<<<<

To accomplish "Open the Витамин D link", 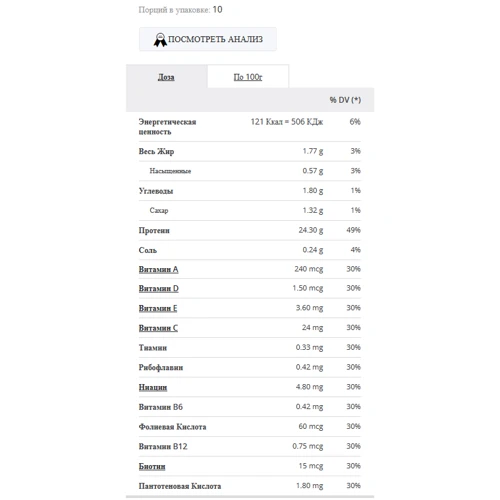I will pyautogui.click(x=159, y=289).
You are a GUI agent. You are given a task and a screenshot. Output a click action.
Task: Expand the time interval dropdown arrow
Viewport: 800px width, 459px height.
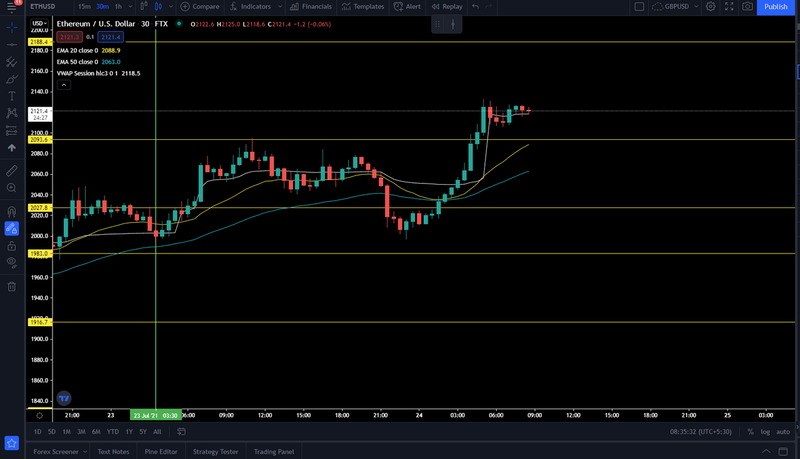pyautogui.click(x=131, y=7)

>>>>

An exact reproduction of the lines from the line containing "Task: Expand the time interval dropdown arrow" through the end of the listing above is needed; pictures stay out.

Task: Expand the time interval dropdown arrow
Viewport: 800px width, 459px height.
pyautogui.click(x=131, y=7)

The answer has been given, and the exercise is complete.